The distance that prison creates between people who love each other is just immense. I hate to admit it but there were times when I deliberately avoided the girls. There were also times when I didn’t have enough money to be able to do things with them. It made me feel less of a mother than ever. It was easier for me to go out with Carolyn and friends from Swinburne all night instead and let them buy me drinks, switch off and not worry about being a mother. The next morning I would be riddled with guilt and would try to phone them. Sometimes I was able to make it up to them, but not always, and I’d feel as far away from them as ever.
The girls never lived exclusively with me. Their ‘home’ was always with their dad and although I had ceased being a green jumpsuit–wearing criminal to Shannyn and Sarah, I was definitely more of a side figure than their mother during those years. I slowly worked on rebuilding my emotional life to the point I could offer some kind of stability to them.

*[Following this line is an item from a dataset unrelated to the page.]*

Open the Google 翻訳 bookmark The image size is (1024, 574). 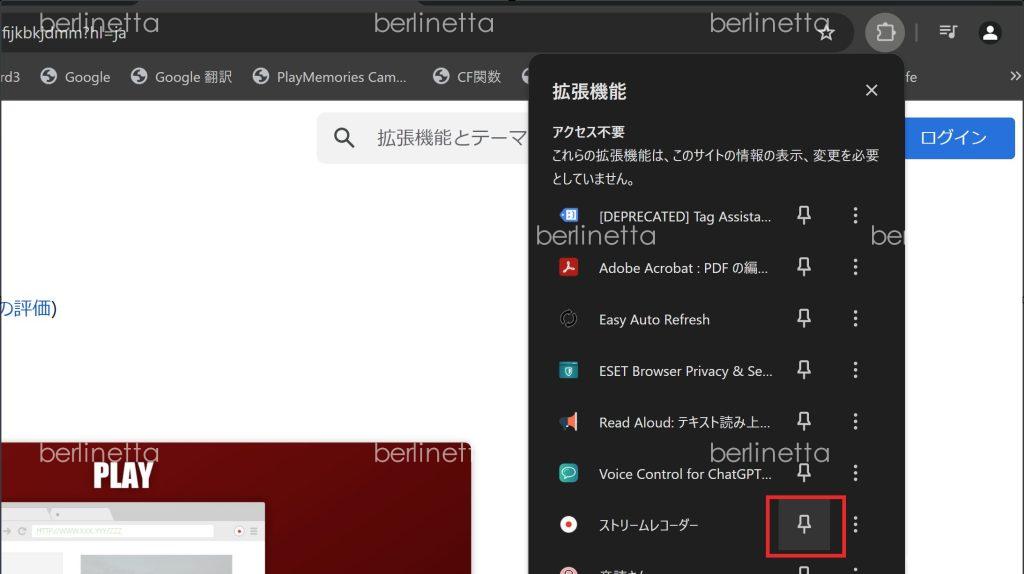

While that disconnect started to heal over time, I realised some things that had been broken in DPFC were actually beyond repair and best left as they were: in pieces, never to be the same again. A great example of this is Christmas. Both of the girls are ultra-Christmassy; Sarah even wears a shirt with little Santas on it. She is a full-on Christmas elf, they both are, which I absolutely adore. I don’t see them on Christmas Eve or Christmas morning and they always have lunch with their dad – a time-honoured tradition. Interfering with that is the last thing I’d want to do. I don’t put up decorations or go overboard with presents and fuss, but I love the fact the girls come over on Christmas night. We have a special dinner and they stay over so we can hang out on Boxing Day. The unspoken message is: ‘OK, I’ll be a little bit Christmassy with you for one night because that’s what you want, but then it’s back to normal tomorrow.’ The fact is, prison changes you and you never change back.
Unlike just about every other ex-inmate, I was extremely fortunate to fall into a new career in academia. Even though I’ve worked hard in every role I’ve held it has never been lost on me that some of the women who waved me goodbye at DPFC would have resumed a life of misery or died after they got out.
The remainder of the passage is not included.